**ABOUT THIS EXERCISE:**
How many lines in the records below contain the word "computer"? Answer with the number only.

Stored records
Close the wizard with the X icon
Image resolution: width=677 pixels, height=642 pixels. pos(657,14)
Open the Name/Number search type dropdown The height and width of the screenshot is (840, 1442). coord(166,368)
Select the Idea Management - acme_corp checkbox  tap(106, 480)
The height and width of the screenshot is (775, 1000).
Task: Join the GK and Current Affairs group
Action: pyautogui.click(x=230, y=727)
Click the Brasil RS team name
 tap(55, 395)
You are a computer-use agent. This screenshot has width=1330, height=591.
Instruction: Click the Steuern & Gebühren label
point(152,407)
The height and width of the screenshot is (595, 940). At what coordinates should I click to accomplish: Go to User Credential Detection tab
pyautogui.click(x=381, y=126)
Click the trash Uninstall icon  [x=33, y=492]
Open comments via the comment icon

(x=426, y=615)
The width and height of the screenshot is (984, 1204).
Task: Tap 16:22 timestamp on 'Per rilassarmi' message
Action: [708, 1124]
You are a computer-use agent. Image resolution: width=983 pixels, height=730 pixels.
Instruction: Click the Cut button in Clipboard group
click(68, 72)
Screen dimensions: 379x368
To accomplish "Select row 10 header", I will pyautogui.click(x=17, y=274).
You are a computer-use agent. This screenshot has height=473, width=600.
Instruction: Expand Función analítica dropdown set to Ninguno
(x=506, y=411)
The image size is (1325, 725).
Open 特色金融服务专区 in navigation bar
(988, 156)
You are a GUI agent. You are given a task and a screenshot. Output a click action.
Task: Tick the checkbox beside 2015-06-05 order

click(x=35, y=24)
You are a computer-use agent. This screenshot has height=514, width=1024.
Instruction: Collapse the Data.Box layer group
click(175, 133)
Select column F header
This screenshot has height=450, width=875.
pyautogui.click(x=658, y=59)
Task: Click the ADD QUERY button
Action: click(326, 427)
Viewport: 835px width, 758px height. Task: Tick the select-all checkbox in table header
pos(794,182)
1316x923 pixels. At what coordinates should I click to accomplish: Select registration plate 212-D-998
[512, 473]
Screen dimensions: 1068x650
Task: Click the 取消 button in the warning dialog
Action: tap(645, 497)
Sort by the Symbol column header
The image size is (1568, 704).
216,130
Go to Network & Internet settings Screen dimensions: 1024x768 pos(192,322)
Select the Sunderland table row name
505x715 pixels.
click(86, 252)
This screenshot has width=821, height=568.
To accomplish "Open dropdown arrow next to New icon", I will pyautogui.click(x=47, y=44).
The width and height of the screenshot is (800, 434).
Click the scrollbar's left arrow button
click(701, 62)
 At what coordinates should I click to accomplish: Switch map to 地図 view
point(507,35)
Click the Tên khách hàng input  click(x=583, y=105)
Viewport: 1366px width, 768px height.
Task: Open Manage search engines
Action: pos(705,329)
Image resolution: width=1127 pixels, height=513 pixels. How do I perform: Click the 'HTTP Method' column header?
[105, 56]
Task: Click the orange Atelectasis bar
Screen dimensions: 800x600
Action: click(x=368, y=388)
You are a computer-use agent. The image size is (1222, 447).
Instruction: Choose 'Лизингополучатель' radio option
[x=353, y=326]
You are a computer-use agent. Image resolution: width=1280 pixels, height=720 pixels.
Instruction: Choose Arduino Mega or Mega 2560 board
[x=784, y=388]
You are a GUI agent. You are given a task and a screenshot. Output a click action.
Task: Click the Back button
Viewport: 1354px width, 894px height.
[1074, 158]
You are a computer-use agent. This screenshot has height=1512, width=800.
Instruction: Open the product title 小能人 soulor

**ANSWER TO THE PROBLEM:**
7